C5W2A2 Exercise 2 - model. Aren't we updating wrong the parameters?

hi,

Going through the assignment, the model function in the inner loop updates the parameters W and b, but it is cumulating the changes in dW and db that are required!

    for t in range(num_iterations): # Loop over the number of iterations
        
        cost = 0
        dW = 0
        db = 0
        
        for i in range(m):          # Loop over the training examples
            ...
            ...
            ...

            # Compute gradients 
            dz = a - Y_oh[i]
            dW += np.dot(dz.reshape(n_y,1), avg.reshape(1, n_h))
            db += dz

            # Update parameters with Stochastic Gradient Descent
            W = W - learning_rate * dW
            b = b - learning_rate * db

It feels like either we should

  • leave the updates as they are but use dW = and db= insetad of += that cumulates the changes (effectively becoming SGD), or;
  • cumulate the changes (so dx += as it is) and move the updates of W and b to the outer loop (which then is like BGD).
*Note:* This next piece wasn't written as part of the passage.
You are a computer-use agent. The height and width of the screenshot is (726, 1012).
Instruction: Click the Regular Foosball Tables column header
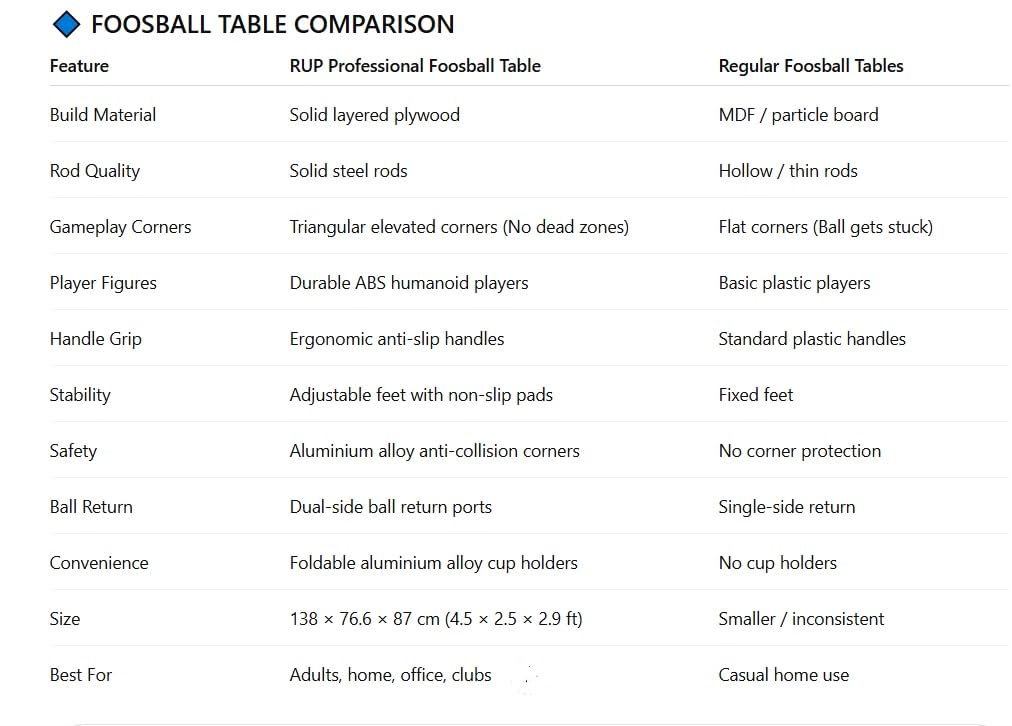[811, 66]
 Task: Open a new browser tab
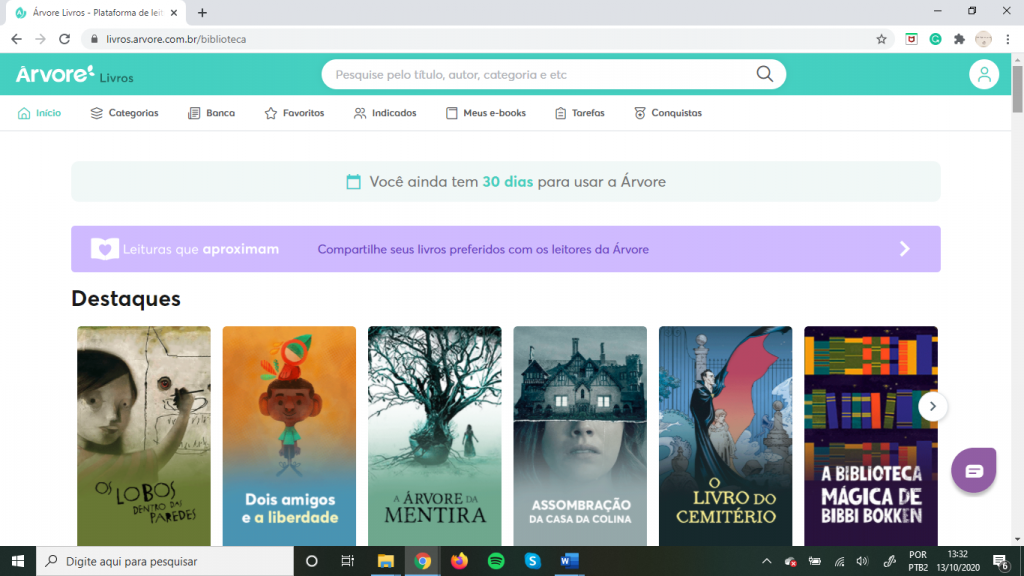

Could it be that this is wrong?

Thanks!

Hi, Julian.

This is a really good point that I’ve never noticed until you mentioned it. They say in the comments that the intent is to do Stochastic Gradient Descent, meaning that we would update the parameters after computing the gradients on each input training sample individually. But then you’re right that we should not be accumulating the dW and db gradient values in that case: they should just be used on each iteration separately.

But then it’s surprising that the convergence still works as well as it does. Let me try it without the += and see what happens.

Thanks for pointing this out!

Interesting. I tried the experiment of doing what I think we agree is the correct SGD solution and the convergence is worse than with the code that they gave us. I can pass the tests in the notebook and the grader with either version of the code. But with the given code with the += accumulated gradients, it gets to 100% training accuracy before 400 iterations. With the non-accumulated pure SGD, if I run the training for 600 iterations it plateaus at just over 97% accuracy at 400 iterations.

More thought required here to figure out if we’re just missing something in their intent here.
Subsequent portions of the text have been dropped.